J'ay vu s'enfuir leurs bons desseins
Aux premiers sons de la trompette.
Ils ne sont plus rien que des rois,
Ils vont par de sanglants exploits
Prendre ou ravager des provinces.
L'ambition les a soumis.
Moy, j'y renonce, adieu les princes,
Il ne me faut que des amis.

Ce sont surtout des amis, tels que mon cher Cideville, qui sont très au dessus des rois. Vous me direz que j'ay donc grand tort de leur écrire si rarement, mais aussi, il faut m'écouter dans mes deffenses. Malgré ces rois, ces voiages, malgré la phisique qui m'a encor tracassé, malgré ma mauvaise santé, qui est fort étonnée de toute la peine que je donne à mon corps, j'ay voulu rendre Mahomet digne de vous être envoyé. Je l'ay remanié, refondu, repoli depuis le mois de janvier. J'y suis encor. Je le quitte pour vous écrire. Enfin je veux que vous le lisiez tel qu'il est, je veux que vous ayez mes prémices, et que vous me jugiez en premier et dernier ressort. La Noue vous aura mandé sans doute que nos deux Mahomets se sont embrassez à Lile. Je luy lus le mien. Il en parut assez content, mais moy je ne le fus pas, et je ne le seray que quand vous l'aurez lu à tête reposée. Ce la Noue me paroît un très honnête garçon et digne de l'amitié dont vous l;honorez. Il faut que melle Gautier ait récompensé en luy la vertu, car ce n'est pas à la figure qu'elle s'étoit donnée, mais à la fin elle s'est lassée de rendre justice au mérite.

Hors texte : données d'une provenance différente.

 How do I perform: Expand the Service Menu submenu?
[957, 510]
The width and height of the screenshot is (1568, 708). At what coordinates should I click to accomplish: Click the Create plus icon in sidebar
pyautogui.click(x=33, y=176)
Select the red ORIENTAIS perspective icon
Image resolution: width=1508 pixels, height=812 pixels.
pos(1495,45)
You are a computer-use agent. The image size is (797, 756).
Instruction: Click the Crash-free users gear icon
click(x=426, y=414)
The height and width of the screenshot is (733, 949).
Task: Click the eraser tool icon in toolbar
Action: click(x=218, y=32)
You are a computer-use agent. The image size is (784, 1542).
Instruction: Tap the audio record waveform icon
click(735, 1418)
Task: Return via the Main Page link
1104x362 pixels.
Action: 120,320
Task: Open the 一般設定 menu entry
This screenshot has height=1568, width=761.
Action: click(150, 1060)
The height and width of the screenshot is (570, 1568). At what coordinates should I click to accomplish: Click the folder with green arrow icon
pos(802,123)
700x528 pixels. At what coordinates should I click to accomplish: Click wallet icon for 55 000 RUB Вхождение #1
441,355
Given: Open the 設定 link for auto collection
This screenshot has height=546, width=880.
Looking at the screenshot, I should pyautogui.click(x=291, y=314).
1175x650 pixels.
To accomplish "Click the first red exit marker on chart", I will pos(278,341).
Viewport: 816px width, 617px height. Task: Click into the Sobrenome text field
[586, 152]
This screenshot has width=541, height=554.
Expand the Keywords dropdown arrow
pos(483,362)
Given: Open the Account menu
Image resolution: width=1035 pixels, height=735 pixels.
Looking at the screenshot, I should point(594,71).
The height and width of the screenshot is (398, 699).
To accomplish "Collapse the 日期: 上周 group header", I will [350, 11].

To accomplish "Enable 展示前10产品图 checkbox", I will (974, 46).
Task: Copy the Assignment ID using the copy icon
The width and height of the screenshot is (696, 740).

Or mandez moy mon cher amy comment il faut s'y prendre pour vous faire tenir mon manuscript. Je ne sçai si vous avez reçu l'Antimachiavel que j'envoyay pour vous à Praut, le libraire, à Paris. Je le soupçonne d'être avec les autres dans la chambre infernale qu'on nomme sindicale. Il est plaisant que le Machiavel soit permis et que L'antidote soit de contrebande. Je ne sçais pas pourquoy on veut cacher aux hommes qu;il y a un roy qui a donné aux hommes des leçons de vertu. Il est vray que l'invasion de la Silesie est un héroïsme d'une autre espèce que celuy de la modération tant prêchée dans l'Antimachiavel. La chatte métamorphosée en femme court aux souris dès qu'elle en voit, et le prince jette son manteau de philosophe et prend l'épée dès qu'il voit une province à sa bienséance.

Puis fiez vous à la philosofie.

Il n'y a que la philosophe madame du Chastellet dont je ne me défie pas. Celle là est constante dans ses principes, et plus fidèle encor à ses amis qu'à Leibnits.

Apropos monsieur le conseiller vous saurez que cette philosofe a gagné un préliminaire de son procez fort important, et qui paraissoit désespéré. Son courage et son esprit l'ont bien aidée. Enfin je crois que nous sortirons heureusement du labirinthe de la chicane où nous sommes.

Mais vous que faites vous, où êtes vous?

Quœ circumvolitas agilis thima? Mandez un peu de vos nouvelles au plus ancient et au meilleur de vos amis. Bon jour mon très cher Cideville, madame du Chastellet vous fait mille compliments.